Pike had managed to get the cumbersome scoutship into the air. When they saw the egg-shaped bomb attached to its belly, they raised their guns and opened fire, but it was too late. The convertiplane dipped away out of range, flying low over the trees, and was soon racing skyward under power of its main thruster engines.
"Good God!" shouted Bjornson as he shot a lone Golak who had charged at him from the underbrush. "Pike's heading for the fleet!"
Miracle three: Danny's transceiver was buzzing. When he switched it on he heard Boozie yelling through the intervening static.
"Danny! There's something big out here! I think the cosmo-scope got through to somebody!"
"What do you mean there's something out there?

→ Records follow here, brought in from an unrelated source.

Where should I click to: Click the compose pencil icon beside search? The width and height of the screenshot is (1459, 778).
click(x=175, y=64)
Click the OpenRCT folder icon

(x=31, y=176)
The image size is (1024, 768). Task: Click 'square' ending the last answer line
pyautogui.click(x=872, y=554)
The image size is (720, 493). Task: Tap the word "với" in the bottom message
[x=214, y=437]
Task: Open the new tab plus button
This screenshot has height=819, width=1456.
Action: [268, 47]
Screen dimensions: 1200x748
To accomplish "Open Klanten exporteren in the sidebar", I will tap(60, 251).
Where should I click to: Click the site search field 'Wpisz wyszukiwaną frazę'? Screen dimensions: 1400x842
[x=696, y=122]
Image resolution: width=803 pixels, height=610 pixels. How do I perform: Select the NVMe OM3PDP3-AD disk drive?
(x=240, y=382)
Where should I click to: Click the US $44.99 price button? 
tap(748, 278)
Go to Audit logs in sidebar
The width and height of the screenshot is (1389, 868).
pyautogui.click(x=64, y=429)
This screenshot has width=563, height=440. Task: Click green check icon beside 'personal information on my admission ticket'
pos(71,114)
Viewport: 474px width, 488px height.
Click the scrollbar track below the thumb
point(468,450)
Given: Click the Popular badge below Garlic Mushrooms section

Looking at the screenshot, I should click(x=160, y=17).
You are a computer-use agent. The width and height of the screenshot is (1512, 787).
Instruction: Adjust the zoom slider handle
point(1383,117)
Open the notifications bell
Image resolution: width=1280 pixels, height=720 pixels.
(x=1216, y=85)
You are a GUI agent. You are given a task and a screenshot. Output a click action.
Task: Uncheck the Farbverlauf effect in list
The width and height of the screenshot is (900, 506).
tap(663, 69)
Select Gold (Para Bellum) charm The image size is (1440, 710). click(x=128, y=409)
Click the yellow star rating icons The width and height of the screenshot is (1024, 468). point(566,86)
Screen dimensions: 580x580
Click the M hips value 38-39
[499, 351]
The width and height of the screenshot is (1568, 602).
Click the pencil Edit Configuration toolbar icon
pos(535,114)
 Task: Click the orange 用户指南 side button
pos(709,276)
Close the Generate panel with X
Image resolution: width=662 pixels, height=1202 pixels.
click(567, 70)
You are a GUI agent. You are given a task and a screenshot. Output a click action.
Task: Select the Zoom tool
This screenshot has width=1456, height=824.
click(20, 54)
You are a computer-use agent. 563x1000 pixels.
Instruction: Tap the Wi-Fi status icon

We're in trouble, Boozie!"
"That's what I mean! It looks like–"
A flying cudgel knocked the transceiver out of his hand.
A Tally crossbow took care of the Golak attacker but the communication device was shattered.
Suddenly, Danny and his men were surrounded by lancers on their unicorns, and there was Ravano, staring a blazing question. He evidently knew about the ship and the bomb. Makart came stumbling back from the jungle with Akala in his arms. Following him came Jerry, also on foot, leading Lalille by the hand. On her face was an expression of wondering amazement.